The money, 750,000 dollars, is a financial boost that could help the year-old organisation assume an even larger role in the campaign to fight global warming and its potentially catastrophic impacts.
The alliance is a think tank-in-action whose major goals include publicising the effects of global warming and turning citizens into climate change activists.
Through the summer's Live Earth concerts and a follow-up campaign, the alliance has persuaded tens of thousands of Americans to pledge to lobby Washington on global warming.
Working with Gore's Current TV and such actors as George Clooney and Orlando Bloom, the alliance created a ''60 Seconds to Save the Earth'' contest in which people were invited to submit short videos on taking environmental action. In the coming months, the organisation will unveil a multi-million dollar TV campaign created by the Martin Agency, the advertising agency behind Geico's successful Cavemen commercials.
''What sets them apart is that it's not just about getting a bunch of environmental groups together, but they're also looking at business partners. And they certainly have access to some pretty big channels for communications and they're reaching out to people in the corporate world who are ready to start talking about solutions to global warming,'' the Sierra Club's national press secretary David Willett was quoted as saying by the San Francisco Chronicle.
The Alliance for Climate Protection had been a major beneficiary of Gore's recent success, getting millions of dollars from the Live Earth concerts and Gore's hit documentary ''An Inconvenient Truth''.
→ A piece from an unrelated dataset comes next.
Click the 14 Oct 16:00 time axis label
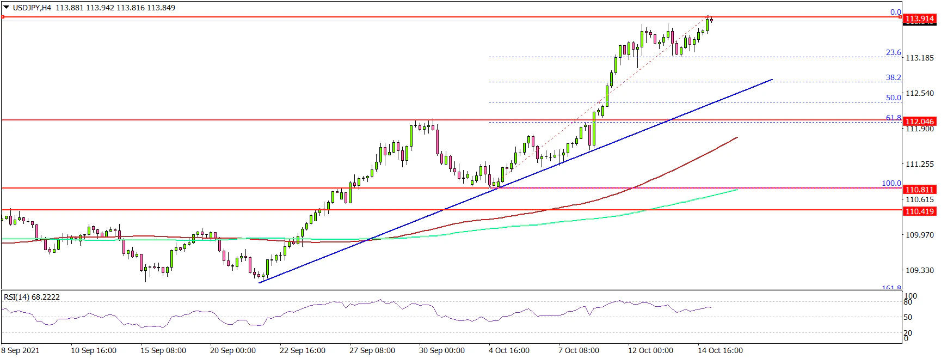This screenshot has height=358, width=941. click(x=720, y=350)
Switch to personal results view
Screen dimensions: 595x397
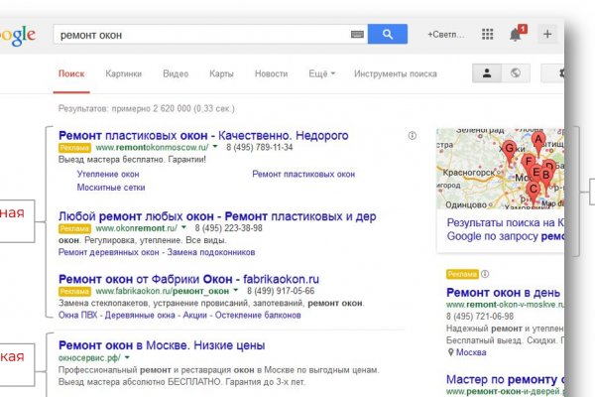[x=487, y=73]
Until yesterday, the alliance has been a behind-the-scenes player in the debate over climate change. Now, its name will get more recognition.
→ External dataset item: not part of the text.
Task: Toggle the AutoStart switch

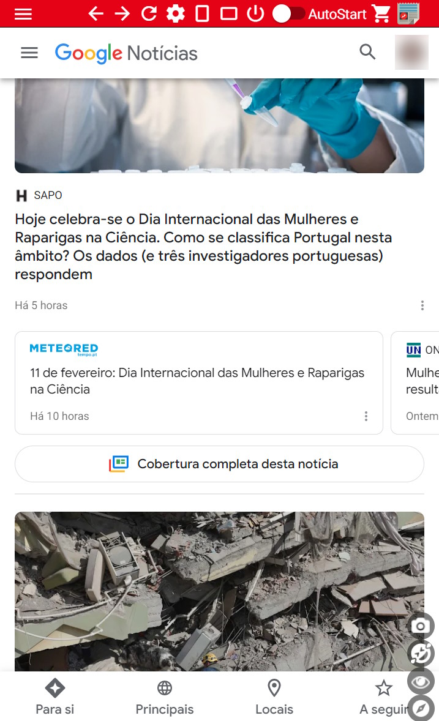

''Given that our mission is to create a shift on opinion about the importance of climate change and solving the climate crisis, (Gore's Nobel Prize) galvanises the movement,'' alliance CEO Cathy Zoi said.
The alliance is not the only Bay Area connection to the Nobel Prize awarded to Gore and the Intergovernmental Panel on Climate Change (IPCC). Hundreds of California scientists have contributed to research prepared by the (IPCC).
The UN panel of 2,000 scientists has released four major assessments since 1990 that synthesize the known science on global warming. Nearly every major academic and governmental scientific institution in California has added its research.